Supplied information:

......

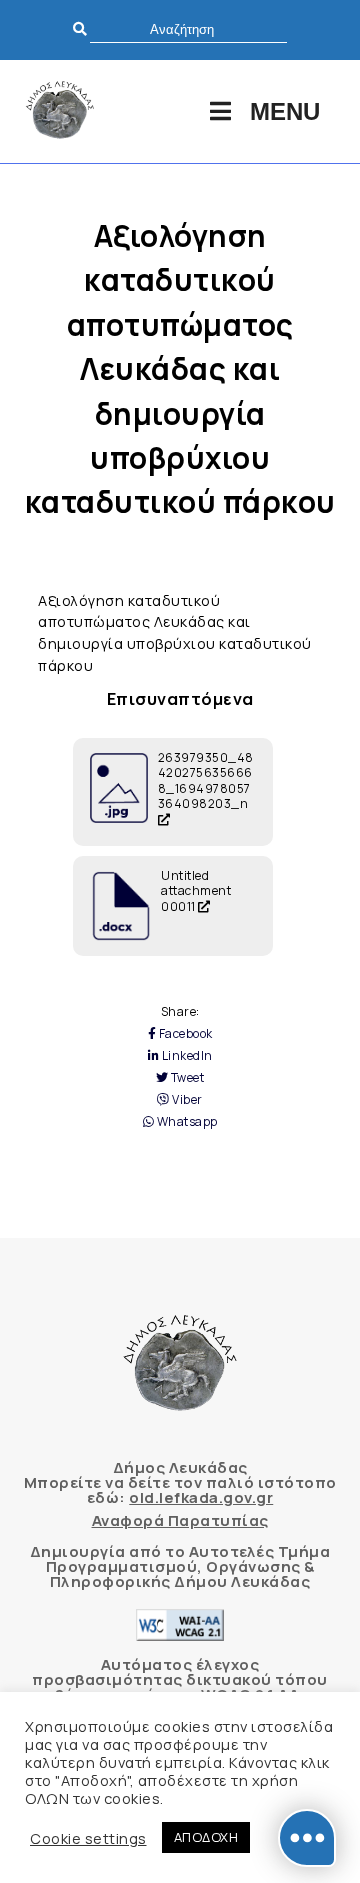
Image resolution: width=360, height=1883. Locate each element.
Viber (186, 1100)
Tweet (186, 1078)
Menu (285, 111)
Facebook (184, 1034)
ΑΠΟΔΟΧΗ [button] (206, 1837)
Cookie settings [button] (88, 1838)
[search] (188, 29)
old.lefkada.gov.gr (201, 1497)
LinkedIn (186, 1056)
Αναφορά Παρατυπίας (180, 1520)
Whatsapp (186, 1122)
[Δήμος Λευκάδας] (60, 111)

......

What is expected: Print each of the records above exactly as written, leaving no picture in the copy.

Answer to this exercise:
Image resolution: width=360, height=1883. Locate each element.
Viber (186, 1100)
Tweet (186, 1078)
Menu (285, 111)
Facebook (184, 1034)
ΑΠΟΔΟΧΗ [button] (206, 1837)
Cookie settings [button] (88, 1838)
[search] (188, 29)
old.lefkada.gov.gr (201, 1497)
LinkedIn (186, 1056)
Αναφορά Παρατυπίας (180, 1520)
Whatsapp (186, 1122)
[Δήμος Λευκάδας] (60, 111)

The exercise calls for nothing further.